The resulting change in space due to an atom is the result of interposition (overlapping, interference) of the changes in space due to an individual particle.
Finally, we have reached the main point of this idea.
Every single particle changes space around it.
It is like in the Einstein's theory of general relativity.
An empty space is flat (I know, it is a space-time, and it may be disturbed by a gravitational wave, but as physics always does, we are starting from the simplest model).
If we place a heavy star in space, the space bends.
To see how it bends, we shoot light and observe its trajectory (does not have to be light, can be any object).

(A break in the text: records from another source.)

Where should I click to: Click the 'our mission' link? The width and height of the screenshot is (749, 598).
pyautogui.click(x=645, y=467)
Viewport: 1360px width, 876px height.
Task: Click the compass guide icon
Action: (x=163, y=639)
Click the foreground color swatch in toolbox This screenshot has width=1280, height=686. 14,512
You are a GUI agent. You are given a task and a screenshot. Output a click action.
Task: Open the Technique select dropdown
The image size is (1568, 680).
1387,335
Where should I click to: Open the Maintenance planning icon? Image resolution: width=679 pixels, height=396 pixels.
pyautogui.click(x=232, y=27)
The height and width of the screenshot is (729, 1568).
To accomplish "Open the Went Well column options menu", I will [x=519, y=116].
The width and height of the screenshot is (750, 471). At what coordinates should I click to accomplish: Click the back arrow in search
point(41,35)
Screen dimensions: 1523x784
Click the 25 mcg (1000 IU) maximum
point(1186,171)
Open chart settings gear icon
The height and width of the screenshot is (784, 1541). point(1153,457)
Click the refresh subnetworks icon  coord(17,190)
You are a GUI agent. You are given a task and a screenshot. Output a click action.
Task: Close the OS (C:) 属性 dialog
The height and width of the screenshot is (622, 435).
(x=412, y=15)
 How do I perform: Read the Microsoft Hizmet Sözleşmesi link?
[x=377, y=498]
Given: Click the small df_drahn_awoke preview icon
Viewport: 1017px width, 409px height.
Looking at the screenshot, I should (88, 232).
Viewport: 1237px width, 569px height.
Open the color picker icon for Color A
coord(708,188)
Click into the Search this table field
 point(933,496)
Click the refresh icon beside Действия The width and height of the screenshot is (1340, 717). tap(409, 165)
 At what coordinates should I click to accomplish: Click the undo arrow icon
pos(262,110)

Now, on a microscopic level, we do the same.
An empty space is flat.
We place a particle in it, and space changes; we don't know yet - how it changes, but we know - it does. 
Each additional particle leads to an additional change.
To see that change we shoot a photon, or an electron, or another particle, which travels in a changed space.
That change may NOT be static (like bent but static space around a static star); in fact, most probably it is stochastic and leads to the existence of stable and unstable configurations (e.g. Bohr's energy levels). That change also may propagate faster than light ("spooky action over distance").
The mathematical description of this approach should lead to the Schrödinger's equation. 
Since we need to understand how a microscopic particle affects space, most probably we need to figure out how to quantize gravity.
For example, the metric tensor may represent only the average value of the space-time metric. The actual value of each component of the metric tensor stochastically fluctuates around the average one.Calculating averages or correlation factors implies using some other parameters as independent variables (at least one) - the meaning of those variables is not known (extra dimensions? spin? another actual field?). Placing a particle in an empty space changes the stochastic properties. The equations for the parameters describing stochastic properties of the space-time in the presence of particles may have stable solution for only specific values of some of the parameters (masses, charges). In a way, this approach is ideologically similar to the Einstein's (and others) approach to a united field theory, but now with an addition of a stochastic component to it.